- Born: 20 April 1953 Rosario, Santa Fe Province, Argentina
- Died: December 2024 (aged 71) Ibiza, Spain
- Genres: Balearic beat
- Occupations: Disc jockey, record producer
- Years active: 1976–2024

= Alfredo Fiorito =

Argentine disk jockey (1953–2024)

Alfredo Fiorito (20 April 1953 – December 2024) was an Argentine disc jockey. He has been credited as the "Father of the Balearic beat".

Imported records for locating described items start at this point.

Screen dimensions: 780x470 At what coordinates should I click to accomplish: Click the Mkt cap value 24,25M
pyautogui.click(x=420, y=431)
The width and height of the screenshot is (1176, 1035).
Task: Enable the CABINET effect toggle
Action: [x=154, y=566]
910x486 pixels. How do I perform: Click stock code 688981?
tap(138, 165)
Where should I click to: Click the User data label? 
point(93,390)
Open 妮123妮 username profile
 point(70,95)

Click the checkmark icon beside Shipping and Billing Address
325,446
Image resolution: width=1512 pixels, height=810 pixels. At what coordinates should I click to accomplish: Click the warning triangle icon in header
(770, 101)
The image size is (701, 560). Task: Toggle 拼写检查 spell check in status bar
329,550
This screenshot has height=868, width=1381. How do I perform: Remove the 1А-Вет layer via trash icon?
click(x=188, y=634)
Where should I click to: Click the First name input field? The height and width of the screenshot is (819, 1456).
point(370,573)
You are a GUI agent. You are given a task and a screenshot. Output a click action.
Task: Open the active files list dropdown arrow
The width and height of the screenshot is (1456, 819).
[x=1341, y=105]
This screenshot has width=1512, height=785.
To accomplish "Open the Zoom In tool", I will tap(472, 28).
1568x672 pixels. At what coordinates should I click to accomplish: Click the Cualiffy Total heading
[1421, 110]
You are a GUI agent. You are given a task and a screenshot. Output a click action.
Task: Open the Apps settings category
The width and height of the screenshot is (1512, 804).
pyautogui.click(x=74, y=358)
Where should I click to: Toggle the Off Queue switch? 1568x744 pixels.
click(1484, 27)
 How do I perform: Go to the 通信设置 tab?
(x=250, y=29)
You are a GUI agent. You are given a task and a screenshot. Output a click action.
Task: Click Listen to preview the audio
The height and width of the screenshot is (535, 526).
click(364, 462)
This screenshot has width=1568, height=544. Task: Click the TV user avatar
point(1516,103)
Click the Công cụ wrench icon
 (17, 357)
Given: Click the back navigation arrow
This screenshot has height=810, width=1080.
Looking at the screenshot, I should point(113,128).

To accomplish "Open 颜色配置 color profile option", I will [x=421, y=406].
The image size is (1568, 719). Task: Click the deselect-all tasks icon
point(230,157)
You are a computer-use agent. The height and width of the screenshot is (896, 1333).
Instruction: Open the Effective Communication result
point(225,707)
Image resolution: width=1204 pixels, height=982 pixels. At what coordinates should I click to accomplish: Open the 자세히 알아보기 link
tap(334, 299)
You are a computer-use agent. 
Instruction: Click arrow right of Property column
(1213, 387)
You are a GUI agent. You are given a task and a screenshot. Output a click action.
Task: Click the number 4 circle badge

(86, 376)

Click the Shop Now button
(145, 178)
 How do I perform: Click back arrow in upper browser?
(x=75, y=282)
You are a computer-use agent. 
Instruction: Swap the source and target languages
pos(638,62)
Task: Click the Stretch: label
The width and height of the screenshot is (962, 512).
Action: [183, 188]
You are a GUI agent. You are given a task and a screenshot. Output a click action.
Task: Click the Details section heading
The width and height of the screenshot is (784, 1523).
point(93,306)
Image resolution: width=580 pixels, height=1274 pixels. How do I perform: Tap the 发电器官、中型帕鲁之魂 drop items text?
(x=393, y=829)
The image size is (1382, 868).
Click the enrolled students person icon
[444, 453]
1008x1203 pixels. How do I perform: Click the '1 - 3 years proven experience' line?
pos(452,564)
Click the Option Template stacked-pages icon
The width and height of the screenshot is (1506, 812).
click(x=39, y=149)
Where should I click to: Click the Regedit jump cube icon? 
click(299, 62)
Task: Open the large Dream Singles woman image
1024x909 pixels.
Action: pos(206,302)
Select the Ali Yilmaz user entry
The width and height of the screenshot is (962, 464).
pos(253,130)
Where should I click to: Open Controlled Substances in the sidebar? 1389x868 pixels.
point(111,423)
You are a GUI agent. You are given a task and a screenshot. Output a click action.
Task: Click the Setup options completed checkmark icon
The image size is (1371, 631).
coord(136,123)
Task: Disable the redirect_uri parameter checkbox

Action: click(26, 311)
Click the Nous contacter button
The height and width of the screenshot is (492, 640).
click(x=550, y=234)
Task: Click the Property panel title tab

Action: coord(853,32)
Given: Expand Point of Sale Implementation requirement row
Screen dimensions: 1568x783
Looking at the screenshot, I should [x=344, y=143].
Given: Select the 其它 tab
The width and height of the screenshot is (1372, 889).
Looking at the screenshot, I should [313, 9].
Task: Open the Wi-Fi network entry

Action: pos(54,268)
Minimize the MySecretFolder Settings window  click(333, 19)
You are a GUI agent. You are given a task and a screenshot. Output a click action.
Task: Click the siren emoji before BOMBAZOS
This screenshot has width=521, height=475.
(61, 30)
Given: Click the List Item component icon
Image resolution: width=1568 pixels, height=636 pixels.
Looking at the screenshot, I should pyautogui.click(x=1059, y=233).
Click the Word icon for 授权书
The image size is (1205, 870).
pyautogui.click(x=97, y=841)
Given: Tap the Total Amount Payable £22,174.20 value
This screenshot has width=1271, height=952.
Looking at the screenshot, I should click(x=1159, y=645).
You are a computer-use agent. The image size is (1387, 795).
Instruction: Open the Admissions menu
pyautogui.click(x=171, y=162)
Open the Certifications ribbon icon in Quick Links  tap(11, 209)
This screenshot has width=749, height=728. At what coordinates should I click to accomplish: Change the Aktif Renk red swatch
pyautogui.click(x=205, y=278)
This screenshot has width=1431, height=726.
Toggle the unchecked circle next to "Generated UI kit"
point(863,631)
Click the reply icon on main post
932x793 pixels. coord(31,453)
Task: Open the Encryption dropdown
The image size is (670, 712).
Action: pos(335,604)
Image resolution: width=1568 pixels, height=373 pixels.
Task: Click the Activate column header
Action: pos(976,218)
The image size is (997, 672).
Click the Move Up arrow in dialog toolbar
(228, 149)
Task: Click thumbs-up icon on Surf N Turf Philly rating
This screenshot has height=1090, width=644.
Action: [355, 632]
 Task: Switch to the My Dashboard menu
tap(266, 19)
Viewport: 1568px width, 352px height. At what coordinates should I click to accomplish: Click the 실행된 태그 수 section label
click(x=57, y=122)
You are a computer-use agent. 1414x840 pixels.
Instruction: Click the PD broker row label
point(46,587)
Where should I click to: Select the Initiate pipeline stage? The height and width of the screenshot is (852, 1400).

After emigrating to Spain and arriving on the Balearic island of Ibiza in September 1976, Alfredo became a DJ at Amnesia, where his eclectic DJ style had a major influence on dance music's explosion on the island and beyond in the late 1980s.

==Early life==
Fiorito was born in the city of Rosario in the province of Santa Fe, Argentina. His early working life was focused on training to become a journalist, and eventually he worked as a music critic on a newspaper. In 1976, at the age of 23, he emigrated to mainland Spain. After a short period he relocated to Ibiza.

==Ibiza==
Fiorito took various jobs following his arrival on Ibiza, including candlemaker, delivery driver and fashion designer. He also worked as a barman in a bar near the harbour in Ibiza Town called Be Bop. The bar was equipped with a couple of turntables and a mixer, and in 1982 Alfredo began to DJ.

==Amnesia==
While Alfredo was building a reputation at Be Bop he was asked to DJ for a party at the outdoor terrace club called Amnesia in the nearby village of San Rafael. During this time Amnesia was regarded as the most underground venue on the island. Alfredo's first appearance at the club was in 1983 at a private party, and at first his sets, an eclectic mix of house, disco and pop, were not well received. Nevertheless, Alfredo persisted and in the next year he began to draw crowds, eventually leading to a six-year residency at the club. Gradually, Ibiza's fashionable crowds began to relocate to Amnesia from the neighboring Ku-club (now called UNVRS).

==Influence==
Alfredo is regarded as having a significant influence on dance music's explosion on the island of Ibiza and the wider world.

===The UK scene===
In 1987 four British DJs attended Amnesia. The group was made up of Danny Rampling, Paul Oakenfold, Nicky Holloway and Johnny Walker. At the club, the group were introduced to the unique eclectic style of Alfredo's sets, which included pop, soul, funk, jazz and other sounds along with emerging house music then being exported from the USA. They also discovered the music's powerful synergy with the drug MDMA, which reduced inhibitions and contributed to a sense of oneness on the dancefloor. The friends returned to England and set about recreating their experience and the sounds that Alfredo had introduced to them. Danny Rampling set up what is regarded as the UK's first Balearic rave, a clubnight called Shoom, which took place in a disused fitness centre in Southwark.
Oakenfold hosted an "Ibiza Reunion" party which evolved into one of the UK's major acid house nights, Spectrum, at Heaven in Charing Cross.

==Death==
On 24 December 2024, it was announced that Fiorito had died at the age of 71.